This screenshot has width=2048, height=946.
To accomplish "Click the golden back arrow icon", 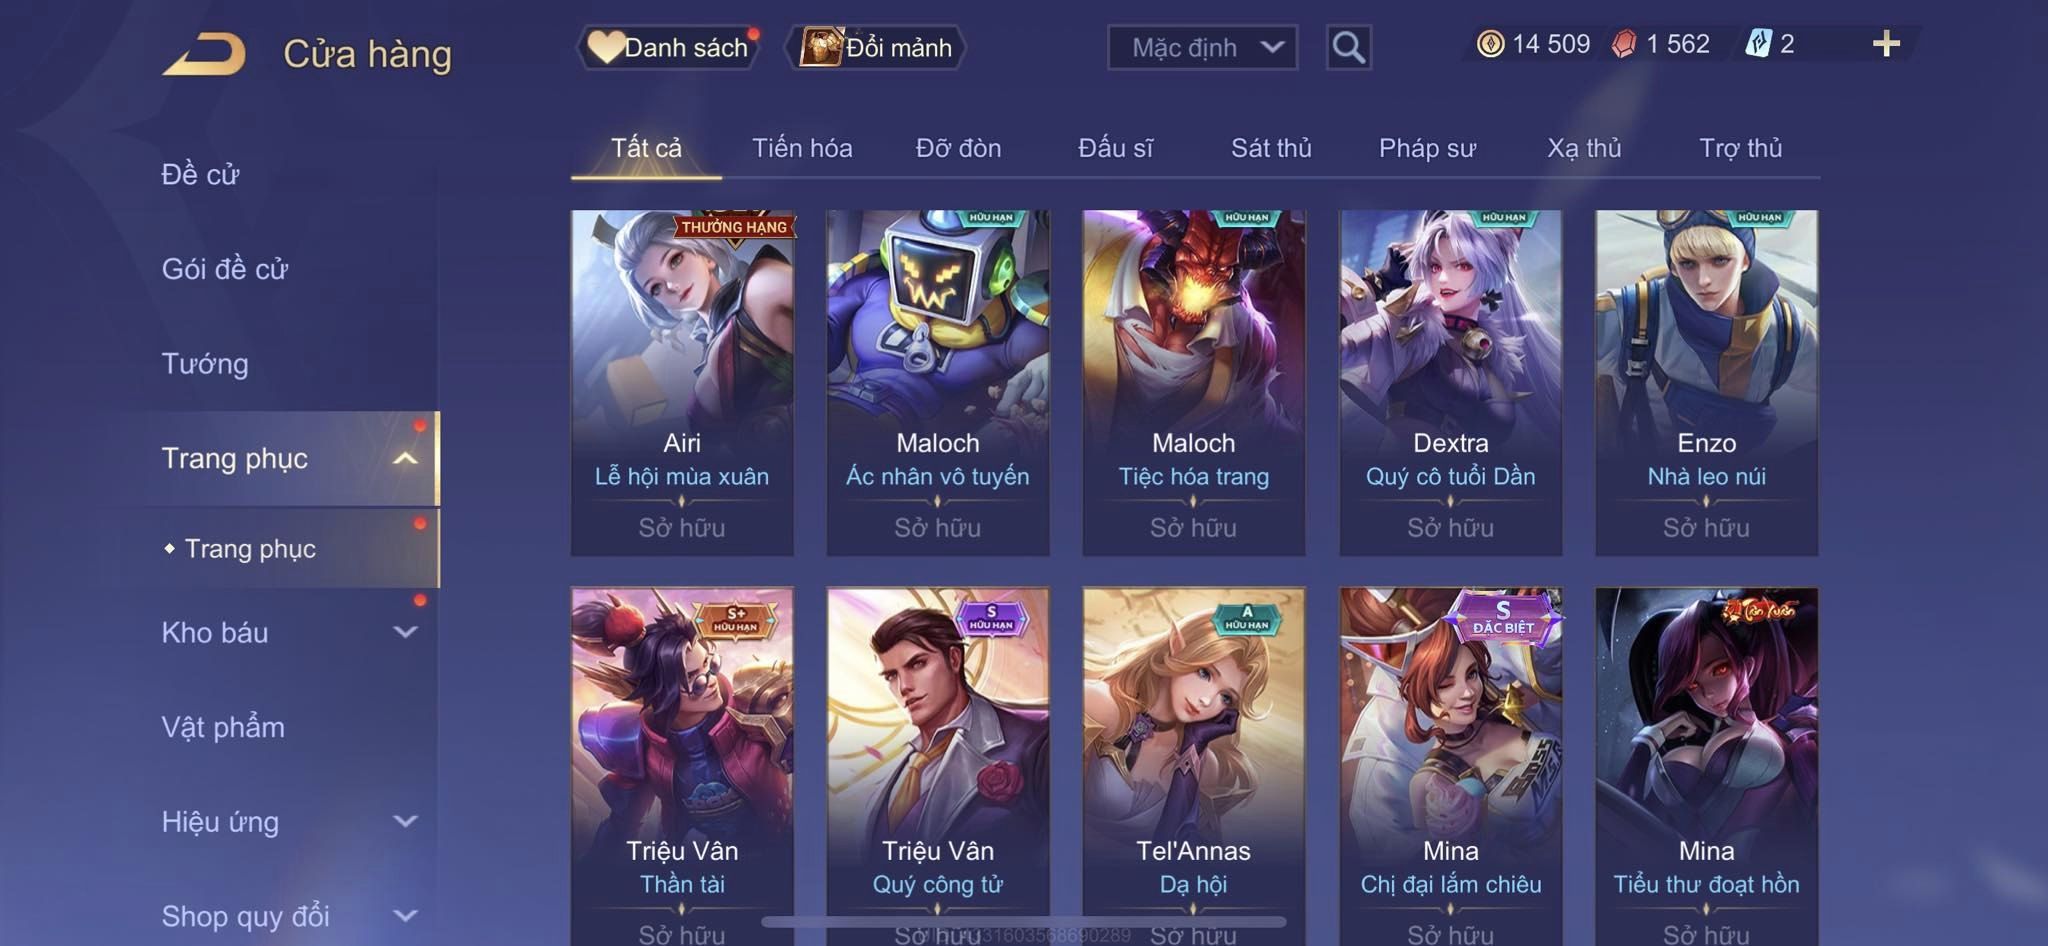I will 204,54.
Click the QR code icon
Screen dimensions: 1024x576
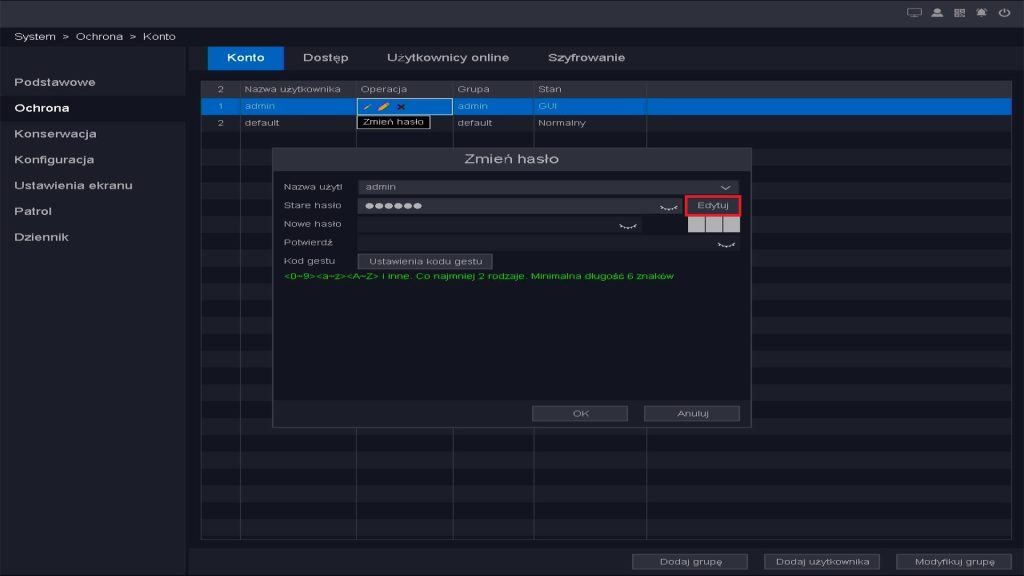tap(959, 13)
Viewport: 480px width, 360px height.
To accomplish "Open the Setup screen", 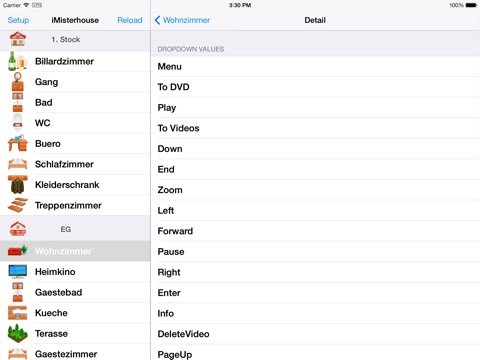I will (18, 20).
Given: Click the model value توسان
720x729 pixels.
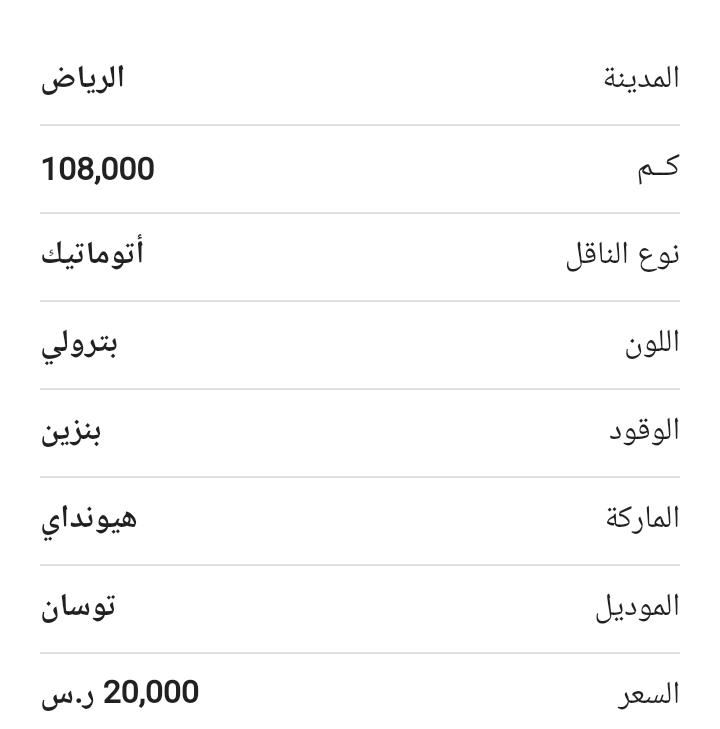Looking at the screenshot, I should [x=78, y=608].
++++++
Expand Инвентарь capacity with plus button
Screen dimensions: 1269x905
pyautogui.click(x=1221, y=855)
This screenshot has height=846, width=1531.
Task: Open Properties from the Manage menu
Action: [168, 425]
++++++
List every line in the items above that contains the string "height". Case must match.

RESULT:
This screenshot has width=2048, height=946.
Viewport: 480px width, 360px height.
This screenshot has height=846, width=1531.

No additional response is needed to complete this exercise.